# Online BMC Dealers



## BackRoadsBiker

Does anyone know of any online BMC dealers other than competitive cyclist? 
Thanks


----------



## cydswipe

*Here you go.*

http://parts.piermontbike.com/page.cfm?PageID=37&action=list&Category=663&Brand=41&type=T

Also, World Cycling Productions used to deal them online.


----------



## BackRoadsBiker

*Thanks*

Thank you. Have you had any experience with them?


----------



## ThaFurnace

BackRoadsBiker said:


> Thank you. Have you had any experience with them?


I believe competitive cyclist sells BMC.


----------



## Dr_John

> Thank you. Have you had any experience with them?


I have. I used to use them a lot for smaller stuff. Not a bike. Only minor problem I had was I placed an order for a $600 wheel set. Waited patiently for a few weeks since they were to be shipped ground. Gave 'em a call, they were in stock but never sent. They then sent them Second Day Air, which I thought was a nice gesture.


----------



## tyro

speedgoat


----------



## Bob Ross

BackRoadsBiker said:


> Thank you. Have you had any experience with them?

Problem description — Continue the forum thread about online BMC dealers from the point where it ends.

Extracted data —

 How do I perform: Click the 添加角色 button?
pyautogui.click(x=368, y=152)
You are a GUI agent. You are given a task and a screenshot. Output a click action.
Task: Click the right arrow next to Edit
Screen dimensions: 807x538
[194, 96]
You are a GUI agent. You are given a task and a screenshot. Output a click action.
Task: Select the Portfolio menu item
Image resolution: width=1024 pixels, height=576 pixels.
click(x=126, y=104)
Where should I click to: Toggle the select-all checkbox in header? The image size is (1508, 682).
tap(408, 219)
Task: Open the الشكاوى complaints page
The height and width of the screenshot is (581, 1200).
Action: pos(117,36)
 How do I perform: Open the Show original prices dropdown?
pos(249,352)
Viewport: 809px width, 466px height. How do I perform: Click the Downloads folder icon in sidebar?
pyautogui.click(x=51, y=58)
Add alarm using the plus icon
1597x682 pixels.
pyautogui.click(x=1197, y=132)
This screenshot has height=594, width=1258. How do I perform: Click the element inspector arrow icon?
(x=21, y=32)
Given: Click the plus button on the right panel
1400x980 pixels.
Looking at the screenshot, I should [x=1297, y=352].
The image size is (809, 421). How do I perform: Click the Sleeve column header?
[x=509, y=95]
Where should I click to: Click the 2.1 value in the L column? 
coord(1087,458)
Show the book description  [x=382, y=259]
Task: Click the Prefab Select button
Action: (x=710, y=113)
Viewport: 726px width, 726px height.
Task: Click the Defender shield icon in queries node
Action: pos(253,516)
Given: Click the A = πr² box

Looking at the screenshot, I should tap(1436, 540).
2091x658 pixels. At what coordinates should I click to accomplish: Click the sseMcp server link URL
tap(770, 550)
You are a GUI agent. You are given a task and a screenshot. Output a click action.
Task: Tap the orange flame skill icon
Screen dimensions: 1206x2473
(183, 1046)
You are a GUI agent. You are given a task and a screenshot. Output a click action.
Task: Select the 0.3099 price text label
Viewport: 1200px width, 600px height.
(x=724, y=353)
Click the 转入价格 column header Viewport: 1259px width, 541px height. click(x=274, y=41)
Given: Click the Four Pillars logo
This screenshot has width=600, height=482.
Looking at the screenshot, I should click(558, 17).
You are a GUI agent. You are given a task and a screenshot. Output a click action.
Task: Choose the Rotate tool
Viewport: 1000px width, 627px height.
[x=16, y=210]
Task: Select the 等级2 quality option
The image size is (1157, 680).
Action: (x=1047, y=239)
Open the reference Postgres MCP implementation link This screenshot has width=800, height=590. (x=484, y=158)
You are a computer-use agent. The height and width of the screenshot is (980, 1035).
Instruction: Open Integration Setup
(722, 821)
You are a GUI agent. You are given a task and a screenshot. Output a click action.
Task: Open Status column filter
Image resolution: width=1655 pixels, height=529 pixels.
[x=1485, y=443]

Result for this exercise —
I've never done mail-order/e-commerce business with Piermont Bicycle Exchange, but I've shopped there in person numerous times, and I can say unhesitantly that they are easily one of the absolute best bike shops I've ever had the pleasure of being in. Very smart, very helpful, very attentive staff. Good selection of product. Highly recommended


----------



## asparks65

BackRoadsBiker said:


> Does anyone know of any online BMC dealers other than competitive cyclist?
> Thanks


Try Hampton Trails Bike Shop in Tennessee........???


----------



## malanb

wrenchscience.com
glorycycles.com


----------



## malanb

there is a limited slc legend color. matte black and gloss. nice


----------



## dna930

wrenchscience.com. I just picked up an SL01 frame from them. I think they currently have a 10% off sale until the end of August.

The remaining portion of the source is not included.